Omitting all pictures, copy word for word the lines from the line containing "Instruction: Click the" through the final line of the entries.

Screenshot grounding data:

────────────────────────────────────────

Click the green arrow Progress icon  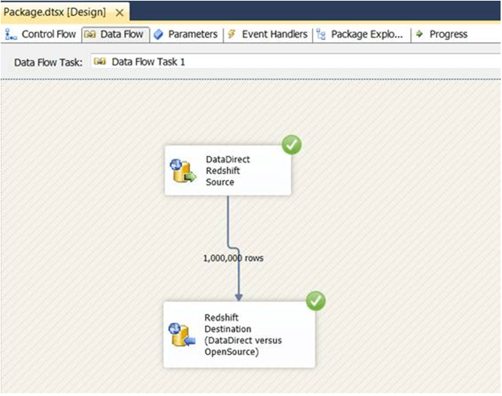pos(420,35)
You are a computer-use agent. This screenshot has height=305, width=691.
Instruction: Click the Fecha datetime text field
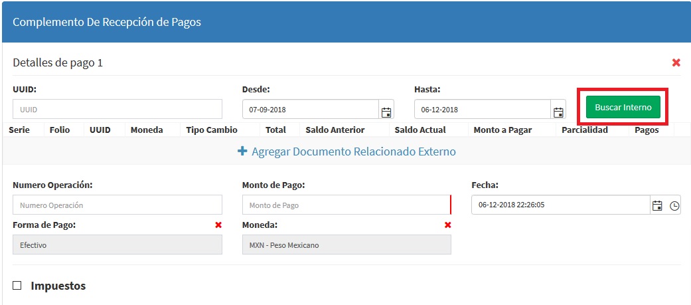pyautogui.click(x=560, y=205)
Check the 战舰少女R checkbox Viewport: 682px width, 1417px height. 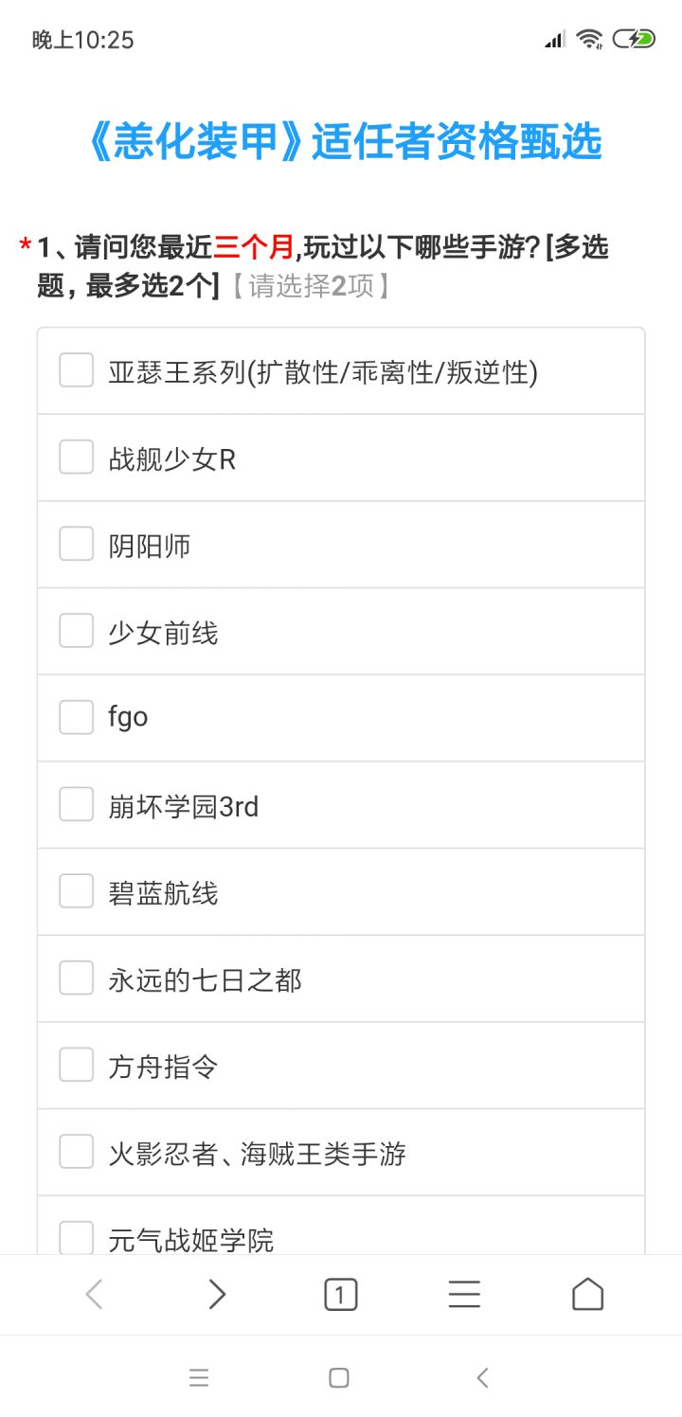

────────────────────────────────────────

SOLUTION TO THE PROBLEM:
Instruction: Click the Fecha datetime text field
pyautogui.click(x=560, y=205)
Check the 战舰少女R checkbox Viewport: 682px width, 1417px height. 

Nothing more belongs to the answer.